Abstract
Background: Dynamic cerebral autoregulation (dCA) remains intact in both ageing and dementia, but studies of neurovascular coupling (NVC) have produced mixed findings.
Objective: We investigated the effects of task-activation on dCA in healthy older adults (HOA), and patients with mild cognitive impairment (MCI) and Alzheimer’s Disease (AD).
Methods: Resting and task-activated data from thirty HOA, twenty-two MCI, and thirty-four AD were extracted from a database. The autoregulation index (ARI) was determined at rest and during five cognitive tasks from transfer function analysis. NVC responses were present where group-specific thresholds of cross-correlation peak function and variance ratio were exceeded. Cumulative response rate (CRR) was the total number of positive responses across five tasks and two hemispheres.

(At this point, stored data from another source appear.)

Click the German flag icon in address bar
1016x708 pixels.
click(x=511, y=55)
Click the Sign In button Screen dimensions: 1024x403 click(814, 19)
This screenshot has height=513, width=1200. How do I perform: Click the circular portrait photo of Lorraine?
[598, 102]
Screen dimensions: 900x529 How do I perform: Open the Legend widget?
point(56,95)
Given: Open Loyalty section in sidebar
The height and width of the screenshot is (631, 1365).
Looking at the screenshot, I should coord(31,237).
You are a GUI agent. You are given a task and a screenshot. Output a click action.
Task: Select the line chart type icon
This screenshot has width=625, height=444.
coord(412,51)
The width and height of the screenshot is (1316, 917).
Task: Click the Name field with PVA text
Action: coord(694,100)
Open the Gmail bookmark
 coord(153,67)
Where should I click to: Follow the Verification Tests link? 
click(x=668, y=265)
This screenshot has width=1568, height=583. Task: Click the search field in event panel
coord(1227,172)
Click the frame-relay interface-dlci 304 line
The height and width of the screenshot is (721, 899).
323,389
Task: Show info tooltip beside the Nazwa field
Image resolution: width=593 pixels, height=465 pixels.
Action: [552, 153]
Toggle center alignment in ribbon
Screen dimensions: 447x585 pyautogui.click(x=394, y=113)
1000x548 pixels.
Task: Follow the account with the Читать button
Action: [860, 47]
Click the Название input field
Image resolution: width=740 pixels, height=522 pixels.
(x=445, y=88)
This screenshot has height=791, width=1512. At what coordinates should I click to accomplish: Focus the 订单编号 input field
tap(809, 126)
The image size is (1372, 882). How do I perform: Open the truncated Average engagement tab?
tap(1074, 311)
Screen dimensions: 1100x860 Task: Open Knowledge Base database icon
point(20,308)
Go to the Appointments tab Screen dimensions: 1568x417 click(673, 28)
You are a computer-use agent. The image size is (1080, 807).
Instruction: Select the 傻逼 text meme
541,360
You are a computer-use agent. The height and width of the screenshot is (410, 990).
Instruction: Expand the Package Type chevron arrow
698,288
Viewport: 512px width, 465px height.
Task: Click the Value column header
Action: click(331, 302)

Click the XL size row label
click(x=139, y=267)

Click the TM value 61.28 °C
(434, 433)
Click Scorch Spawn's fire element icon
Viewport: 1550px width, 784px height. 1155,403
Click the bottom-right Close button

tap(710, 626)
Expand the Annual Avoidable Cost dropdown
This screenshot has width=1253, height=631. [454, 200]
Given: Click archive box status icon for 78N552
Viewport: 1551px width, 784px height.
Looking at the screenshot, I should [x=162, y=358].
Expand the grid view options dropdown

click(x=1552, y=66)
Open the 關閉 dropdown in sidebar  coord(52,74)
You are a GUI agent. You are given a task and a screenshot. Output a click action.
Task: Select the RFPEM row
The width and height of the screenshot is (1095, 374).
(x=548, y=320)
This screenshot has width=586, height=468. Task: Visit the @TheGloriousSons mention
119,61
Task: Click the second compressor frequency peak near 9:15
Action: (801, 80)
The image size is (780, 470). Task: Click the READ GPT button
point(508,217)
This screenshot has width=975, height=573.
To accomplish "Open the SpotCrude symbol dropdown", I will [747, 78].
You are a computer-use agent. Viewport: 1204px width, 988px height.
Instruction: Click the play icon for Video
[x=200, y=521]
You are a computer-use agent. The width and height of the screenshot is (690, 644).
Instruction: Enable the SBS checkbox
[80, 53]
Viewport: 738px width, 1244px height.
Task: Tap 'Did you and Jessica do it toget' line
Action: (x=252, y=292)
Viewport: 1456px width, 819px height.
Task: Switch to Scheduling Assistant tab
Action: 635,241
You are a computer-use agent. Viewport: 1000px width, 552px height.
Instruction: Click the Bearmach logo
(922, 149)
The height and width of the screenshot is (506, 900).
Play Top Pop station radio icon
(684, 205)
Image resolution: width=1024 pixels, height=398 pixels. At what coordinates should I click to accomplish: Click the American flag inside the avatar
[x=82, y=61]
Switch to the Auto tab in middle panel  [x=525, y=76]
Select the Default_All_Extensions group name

Results: ARI differed between groups in dominant (p=0.012) and non-dominant (p=0.042) hemispheres at rest but not during task-activation (p=0.33). ARI decreased during language and memory tasks in HOA (p=0.002) but not in MCI or AD (p=0.40). There was a significant positive correlation between baseline ARI and CRR in all groups (r=0.26, p=0.018), but not within sub-groups.
Conclusion: dCA efficiency was reduced in task-activation in healthy but not cognitively impaired participants. These results indicate differences in neurovascular processing in healthy older adults relative to cognitively impaired individuals.
Keywords: Autoregulation index, dementia, cognitive impairment, healthy older adults, cerebral blood flow, cognition.